Work order: Look for the line containing "Pause the current" in the listing below. Retype that line and every subsequent line through the last one, and only those.

Input data:
━━━━━━

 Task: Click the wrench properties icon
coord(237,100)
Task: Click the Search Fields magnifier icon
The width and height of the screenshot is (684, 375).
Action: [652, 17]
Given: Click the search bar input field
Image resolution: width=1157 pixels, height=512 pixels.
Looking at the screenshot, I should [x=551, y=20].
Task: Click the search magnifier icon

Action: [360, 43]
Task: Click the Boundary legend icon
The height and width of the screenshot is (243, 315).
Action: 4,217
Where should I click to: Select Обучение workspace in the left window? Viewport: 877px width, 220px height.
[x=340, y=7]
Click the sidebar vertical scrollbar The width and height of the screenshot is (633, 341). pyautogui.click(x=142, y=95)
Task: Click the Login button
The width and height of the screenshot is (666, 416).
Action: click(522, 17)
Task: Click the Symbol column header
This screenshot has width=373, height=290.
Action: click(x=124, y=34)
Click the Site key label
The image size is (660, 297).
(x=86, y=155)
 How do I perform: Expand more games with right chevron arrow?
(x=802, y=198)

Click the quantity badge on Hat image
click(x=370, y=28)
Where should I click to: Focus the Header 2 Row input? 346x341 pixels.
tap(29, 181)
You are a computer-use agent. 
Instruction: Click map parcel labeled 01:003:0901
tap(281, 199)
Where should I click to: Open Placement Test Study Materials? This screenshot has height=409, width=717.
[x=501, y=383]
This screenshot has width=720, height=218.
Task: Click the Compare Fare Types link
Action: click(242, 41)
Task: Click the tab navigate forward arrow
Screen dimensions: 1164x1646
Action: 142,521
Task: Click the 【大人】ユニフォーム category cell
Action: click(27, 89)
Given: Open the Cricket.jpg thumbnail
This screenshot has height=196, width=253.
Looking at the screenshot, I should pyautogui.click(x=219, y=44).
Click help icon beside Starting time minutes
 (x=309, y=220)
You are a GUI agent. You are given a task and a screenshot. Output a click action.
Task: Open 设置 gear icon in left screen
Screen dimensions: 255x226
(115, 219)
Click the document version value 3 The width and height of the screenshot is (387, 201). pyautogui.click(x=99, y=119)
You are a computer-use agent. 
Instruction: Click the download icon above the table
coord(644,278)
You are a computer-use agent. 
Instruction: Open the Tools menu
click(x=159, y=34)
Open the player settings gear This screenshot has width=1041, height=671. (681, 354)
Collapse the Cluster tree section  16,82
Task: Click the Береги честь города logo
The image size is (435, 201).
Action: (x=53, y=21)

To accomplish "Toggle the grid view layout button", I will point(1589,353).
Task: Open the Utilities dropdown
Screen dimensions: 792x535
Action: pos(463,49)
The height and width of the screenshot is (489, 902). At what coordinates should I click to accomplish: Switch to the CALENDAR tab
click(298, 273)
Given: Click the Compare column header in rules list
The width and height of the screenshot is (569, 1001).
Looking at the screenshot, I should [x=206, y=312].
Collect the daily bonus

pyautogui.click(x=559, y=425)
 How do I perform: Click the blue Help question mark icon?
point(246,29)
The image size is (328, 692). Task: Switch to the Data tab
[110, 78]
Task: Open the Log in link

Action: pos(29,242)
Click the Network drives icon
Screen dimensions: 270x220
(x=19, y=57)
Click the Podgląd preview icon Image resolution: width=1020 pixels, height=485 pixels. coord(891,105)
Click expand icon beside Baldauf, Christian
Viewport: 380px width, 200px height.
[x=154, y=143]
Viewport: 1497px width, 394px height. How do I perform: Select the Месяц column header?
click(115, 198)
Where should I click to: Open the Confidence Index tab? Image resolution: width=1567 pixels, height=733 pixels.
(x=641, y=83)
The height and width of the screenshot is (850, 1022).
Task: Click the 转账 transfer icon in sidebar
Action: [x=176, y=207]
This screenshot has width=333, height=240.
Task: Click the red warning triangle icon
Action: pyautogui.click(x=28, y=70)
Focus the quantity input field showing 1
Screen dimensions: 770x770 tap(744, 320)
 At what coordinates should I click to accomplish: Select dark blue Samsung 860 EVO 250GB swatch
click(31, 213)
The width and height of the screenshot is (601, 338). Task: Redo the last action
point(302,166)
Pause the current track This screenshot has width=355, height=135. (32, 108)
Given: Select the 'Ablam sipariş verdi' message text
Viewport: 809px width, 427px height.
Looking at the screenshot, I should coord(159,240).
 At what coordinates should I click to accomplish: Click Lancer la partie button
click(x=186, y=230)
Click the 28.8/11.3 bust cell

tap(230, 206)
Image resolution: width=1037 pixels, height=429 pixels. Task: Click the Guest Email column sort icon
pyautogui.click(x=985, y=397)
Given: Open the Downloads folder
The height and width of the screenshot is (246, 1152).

━━━━━━

Completed exercise:
Pause the current track This screenshot has width=355, height=135. (32, 108)
Given: Select the 'Ablam sipariş verdi' message text
Viewport: 809px width, 427px height.
Looking at the screenshot, I should coord(159,240).
 At what coordinates should I click to accomplish: Click Lancer la partie button
click(x=186, y=230)
Click the 28.8/11.3 bust cell

tap(230, 206)
Image resolution: width=1037 pixels, height=429 pixels. Task: Click the Guest Email column sort icon
pyautogui.click(x=985, y=397)
Given: Open the Downloads folder
The height and width of the screenshot is (246, 1152).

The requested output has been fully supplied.